I found this post to be very interesting yesterday and I'll quote the source of inspiration below. I've heard Jonathan Martin preach once at Renovatus in Charlotte. Very passionate and inspiring. Straight from the hip--a lot of what the church needs. Life. Direction. Truth. Unfortunately those things are absent in too many cases. Martin says:
What I have found is that within the church many times the people who are angry, the people who are cynical, are not only not discouraged from being that way, they are actively promoted. Who are the people who are most holy? Well, the people who are maddest at the world, right? How do you know a person is holy? Well there just mad as hell all the time about everybody and everything! It must mean that they just really are close to Jesus. We can justify that with spiritual language in a lot of different ways...my reading of scripture is ...that the posture of Jesus to the world is, as he says explicitly himself, “I have not come to the world to condemn the world—but so that the whole world may be saved.”
And as Becky puts it "Jonathan’s overriding point was that according to Christ and the whole ethic of the New Testament, our responsibility is to love and care for people and it is God’s responsibility to judge. At the root of the cynical critical gossip we engage ourselves in so much of the time is a sense that we somehow have the right to judge people and categorize their faults, which then gives us a feeling of power and control over them. It is that desire for power which drove Adam and Eve to the original sin, Jonathan points out."
2 things: 1-I tried to consciously avoid criticizing other people today. It is a very difficult thing to do. Not because I'm overly mean, but just because sarcasm and criticism is so much of a second nature in conversation. I am sure there were moments of criticism today that I didn't even notice. They don't even stick out when I am attempting to notice them. Interesting. Maybe that gets easier with more practice.

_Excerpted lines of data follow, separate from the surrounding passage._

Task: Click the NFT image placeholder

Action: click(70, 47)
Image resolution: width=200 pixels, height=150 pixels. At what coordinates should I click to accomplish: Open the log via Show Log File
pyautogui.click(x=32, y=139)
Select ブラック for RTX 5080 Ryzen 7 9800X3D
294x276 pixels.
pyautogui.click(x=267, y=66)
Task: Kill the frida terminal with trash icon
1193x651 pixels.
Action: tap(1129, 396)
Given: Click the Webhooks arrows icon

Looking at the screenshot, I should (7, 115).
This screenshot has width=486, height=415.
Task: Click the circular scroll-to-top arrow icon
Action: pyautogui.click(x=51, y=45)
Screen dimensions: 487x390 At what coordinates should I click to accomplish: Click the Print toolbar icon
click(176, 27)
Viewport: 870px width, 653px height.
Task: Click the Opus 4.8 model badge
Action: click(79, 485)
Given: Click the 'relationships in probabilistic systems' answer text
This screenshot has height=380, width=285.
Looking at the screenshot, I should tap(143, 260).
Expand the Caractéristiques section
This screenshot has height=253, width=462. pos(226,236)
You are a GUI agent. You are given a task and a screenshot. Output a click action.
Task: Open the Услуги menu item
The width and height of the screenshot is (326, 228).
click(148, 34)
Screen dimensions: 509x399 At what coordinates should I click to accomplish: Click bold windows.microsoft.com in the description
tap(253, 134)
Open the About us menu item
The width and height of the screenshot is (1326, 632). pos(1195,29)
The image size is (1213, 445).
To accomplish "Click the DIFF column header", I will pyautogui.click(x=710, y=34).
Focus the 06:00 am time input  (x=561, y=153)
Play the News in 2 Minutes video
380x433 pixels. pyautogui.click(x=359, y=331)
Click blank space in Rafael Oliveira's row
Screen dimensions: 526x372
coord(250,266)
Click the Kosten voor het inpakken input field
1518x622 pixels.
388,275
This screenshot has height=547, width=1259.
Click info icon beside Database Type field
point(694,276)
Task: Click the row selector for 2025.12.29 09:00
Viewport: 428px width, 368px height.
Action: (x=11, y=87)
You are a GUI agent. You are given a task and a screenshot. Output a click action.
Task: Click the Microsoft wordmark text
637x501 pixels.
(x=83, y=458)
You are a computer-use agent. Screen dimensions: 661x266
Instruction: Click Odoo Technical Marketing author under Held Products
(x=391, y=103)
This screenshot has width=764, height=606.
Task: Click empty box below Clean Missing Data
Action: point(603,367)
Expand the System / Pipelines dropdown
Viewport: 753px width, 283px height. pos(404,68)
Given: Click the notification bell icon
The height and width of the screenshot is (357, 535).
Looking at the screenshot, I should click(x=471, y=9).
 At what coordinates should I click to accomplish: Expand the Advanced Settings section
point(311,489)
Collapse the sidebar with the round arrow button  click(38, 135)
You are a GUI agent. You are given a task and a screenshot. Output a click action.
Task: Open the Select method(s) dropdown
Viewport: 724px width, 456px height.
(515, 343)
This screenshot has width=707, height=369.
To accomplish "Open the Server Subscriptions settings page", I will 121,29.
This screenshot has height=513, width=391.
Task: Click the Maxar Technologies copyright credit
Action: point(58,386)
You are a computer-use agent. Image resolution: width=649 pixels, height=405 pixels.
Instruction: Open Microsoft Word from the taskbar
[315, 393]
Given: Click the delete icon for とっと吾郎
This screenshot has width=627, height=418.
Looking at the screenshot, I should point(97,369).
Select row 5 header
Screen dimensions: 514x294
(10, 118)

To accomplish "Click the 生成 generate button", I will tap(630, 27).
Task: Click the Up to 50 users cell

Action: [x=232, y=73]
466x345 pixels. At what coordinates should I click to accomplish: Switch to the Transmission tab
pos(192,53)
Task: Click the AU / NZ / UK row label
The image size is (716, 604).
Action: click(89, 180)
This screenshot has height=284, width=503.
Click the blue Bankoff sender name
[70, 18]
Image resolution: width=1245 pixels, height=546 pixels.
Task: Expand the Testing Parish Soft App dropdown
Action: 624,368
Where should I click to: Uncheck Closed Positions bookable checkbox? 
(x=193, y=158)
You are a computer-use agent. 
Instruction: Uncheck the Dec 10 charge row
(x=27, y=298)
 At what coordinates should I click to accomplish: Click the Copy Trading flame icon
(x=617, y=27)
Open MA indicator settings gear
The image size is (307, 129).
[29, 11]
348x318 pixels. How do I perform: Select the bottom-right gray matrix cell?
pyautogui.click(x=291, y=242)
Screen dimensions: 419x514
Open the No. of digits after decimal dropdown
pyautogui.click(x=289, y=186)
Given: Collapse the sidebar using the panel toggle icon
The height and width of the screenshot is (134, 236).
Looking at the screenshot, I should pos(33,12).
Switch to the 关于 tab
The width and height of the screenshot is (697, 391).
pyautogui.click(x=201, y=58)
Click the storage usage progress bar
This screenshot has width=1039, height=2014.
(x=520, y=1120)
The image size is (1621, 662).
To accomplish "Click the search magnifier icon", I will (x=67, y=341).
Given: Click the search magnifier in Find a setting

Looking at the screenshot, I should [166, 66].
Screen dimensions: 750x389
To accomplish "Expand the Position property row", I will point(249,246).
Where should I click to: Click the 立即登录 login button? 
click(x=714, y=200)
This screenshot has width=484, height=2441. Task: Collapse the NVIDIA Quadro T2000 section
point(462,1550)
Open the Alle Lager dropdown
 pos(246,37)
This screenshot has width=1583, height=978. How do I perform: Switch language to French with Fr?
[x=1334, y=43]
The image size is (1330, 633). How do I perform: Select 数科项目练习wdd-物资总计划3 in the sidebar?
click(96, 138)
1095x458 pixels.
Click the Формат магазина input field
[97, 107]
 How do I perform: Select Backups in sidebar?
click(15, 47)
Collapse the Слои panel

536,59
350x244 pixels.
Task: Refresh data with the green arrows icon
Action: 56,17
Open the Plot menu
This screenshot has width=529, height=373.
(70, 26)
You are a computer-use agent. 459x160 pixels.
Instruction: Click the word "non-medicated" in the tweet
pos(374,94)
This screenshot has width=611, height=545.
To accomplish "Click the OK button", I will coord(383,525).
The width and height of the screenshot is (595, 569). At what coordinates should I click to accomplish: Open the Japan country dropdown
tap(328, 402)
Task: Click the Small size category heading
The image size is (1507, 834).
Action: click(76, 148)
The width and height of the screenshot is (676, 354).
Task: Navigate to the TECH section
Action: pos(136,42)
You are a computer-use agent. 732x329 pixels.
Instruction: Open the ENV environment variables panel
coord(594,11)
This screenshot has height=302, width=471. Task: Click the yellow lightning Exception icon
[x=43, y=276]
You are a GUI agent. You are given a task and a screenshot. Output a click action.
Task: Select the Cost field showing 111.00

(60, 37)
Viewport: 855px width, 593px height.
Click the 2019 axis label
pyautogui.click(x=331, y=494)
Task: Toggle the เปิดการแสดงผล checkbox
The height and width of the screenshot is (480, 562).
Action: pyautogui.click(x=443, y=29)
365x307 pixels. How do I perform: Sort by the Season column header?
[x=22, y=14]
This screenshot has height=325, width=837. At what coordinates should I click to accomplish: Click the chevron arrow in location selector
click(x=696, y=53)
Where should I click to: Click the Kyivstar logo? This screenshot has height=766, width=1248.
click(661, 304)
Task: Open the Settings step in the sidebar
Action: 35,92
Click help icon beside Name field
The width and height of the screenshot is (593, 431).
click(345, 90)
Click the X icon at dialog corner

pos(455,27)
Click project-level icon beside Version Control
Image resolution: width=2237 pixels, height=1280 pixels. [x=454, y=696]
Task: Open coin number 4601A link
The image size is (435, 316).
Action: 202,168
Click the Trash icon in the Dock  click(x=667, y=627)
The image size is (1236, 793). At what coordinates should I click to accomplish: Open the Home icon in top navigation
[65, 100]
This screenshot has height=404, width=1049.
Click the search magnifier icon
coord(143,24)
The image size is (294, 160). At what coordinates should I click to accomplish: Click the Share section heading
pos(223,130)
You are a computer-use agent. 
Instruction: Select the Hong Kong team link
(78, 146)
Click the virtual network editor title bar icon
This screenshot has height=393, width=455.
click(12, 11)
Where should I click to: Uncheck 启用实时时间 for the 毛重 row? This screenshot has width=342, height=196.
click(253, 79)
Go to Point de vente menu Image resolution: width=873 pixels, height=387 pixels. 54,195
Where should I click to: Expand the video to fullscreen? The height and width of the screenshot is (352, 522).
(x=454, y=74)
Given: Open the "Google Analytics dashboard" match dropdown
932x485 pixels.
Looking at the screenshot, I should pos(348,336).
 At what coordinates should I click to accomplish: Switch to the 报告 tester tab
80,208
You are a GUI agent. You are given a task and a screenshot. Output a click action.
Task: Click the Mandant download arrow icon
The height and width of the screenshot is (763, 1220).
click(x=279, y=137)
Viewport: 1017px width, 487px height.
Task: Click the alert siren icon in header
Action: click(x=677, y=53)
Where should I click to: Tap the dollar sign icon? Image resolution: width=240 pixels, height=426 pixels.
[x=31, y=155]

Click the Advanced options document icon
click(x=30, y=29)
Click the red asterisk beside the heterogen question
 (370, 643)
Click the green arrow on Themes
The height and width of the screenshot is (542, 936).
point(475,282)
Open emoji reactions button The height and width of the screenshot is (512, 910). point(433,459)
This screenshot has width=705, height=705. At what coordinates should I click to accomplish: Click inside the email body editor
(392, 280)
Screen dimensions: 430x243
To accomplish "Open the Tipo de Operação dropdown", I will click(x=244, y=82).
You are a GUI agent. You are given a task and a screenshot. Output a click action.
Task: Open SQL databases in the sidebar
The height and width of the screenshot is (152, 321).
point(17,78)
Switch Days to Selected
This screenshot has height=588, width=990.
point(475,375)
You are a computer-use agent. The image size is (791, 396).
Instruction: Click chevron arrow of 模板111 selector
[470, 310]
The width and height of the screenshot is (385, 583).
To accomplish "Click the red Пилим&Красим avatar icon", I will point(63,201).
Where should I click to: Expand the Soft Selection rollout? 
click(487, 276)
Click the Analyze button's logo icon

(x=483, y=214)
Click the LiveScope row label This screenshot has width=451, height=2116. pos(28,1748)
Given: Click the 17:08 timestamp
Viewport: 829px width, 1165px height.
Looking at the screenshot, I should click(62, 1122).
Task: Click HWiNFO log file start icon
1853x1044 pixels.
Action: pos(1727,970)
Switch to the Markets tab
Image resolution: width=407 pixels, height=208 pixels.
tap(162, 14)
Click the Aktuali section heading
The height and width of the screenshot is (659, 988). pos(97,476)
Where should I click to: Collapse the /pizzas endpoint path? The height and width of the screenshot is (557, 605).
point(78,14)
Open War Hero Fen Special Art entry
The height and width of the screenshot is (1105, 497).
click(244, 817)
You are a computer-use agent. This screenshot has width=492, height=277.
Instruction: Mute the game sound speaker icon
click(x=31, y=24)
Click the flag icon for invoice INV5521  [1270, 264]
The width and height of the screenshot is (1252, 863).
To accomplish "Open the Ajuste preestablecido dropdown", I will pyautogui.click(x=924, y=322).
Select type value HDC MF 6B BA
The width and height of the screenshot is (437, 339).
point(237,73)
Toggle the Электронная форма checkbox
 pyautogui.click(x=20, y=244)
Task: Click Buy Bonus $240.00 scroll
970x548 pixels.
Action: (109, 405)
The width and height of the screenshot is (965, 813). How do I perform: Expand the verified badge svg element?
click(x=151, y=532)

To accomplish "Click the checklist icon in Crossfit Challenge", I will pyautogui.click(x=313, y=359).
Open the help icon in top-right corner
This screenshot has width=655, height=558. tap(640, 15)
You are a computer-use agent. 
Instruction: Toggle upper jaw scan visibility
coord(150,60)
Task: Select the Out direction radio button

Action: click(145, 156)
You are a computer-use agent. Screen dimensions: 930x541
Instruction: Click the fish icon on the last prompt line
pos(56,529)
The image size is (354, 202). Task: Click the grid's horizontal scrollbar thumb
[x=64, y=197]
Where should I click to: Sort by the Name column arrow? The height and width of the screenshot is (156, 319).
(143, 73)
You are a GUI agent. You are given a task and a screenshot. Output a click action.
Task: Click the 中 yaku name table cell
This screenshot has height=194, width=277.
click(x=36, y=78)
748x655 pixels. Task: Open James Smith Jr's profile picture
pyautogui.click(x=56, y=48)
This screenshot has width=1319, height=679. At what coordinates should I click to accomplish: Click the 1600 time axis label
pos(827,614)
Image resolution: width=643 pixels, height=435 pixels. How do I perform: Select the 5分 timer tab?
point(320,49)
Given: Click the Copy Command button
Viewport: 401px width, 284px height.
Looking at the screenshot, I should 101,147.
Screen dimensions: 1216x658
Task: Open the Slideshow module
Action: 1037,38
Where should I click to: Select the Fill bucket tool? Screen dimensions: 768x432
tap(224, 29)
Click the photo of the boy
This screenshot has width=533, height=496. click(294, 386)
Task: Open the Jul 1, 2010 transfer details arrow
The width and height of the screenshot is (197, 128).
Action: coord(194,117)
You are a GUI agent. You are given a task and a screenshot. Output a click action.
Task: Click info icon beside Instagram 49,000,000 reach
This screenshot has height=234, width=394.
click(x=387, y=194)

2- When I first saw the scripture used for reference by Martin dealing with Jesus saying he didn't come to condemn the world, my immediate gut reaction was to attempt to recall scripture which would contradict such a sentiment. You know the one about how Jesus came to bring division and a sword. As if that one phrase that I'm sure I misrepresent in my mind could detract from the overwhelming message of the New Testament of loving God and loving others. I realize that Satan used scripture in a similar vein when trying to tempt Christ in the desert. What a reflection on my mind. "Get thee behind me" was almost the name of this post...
Thanks for the thoughts on this Becky and Gabe.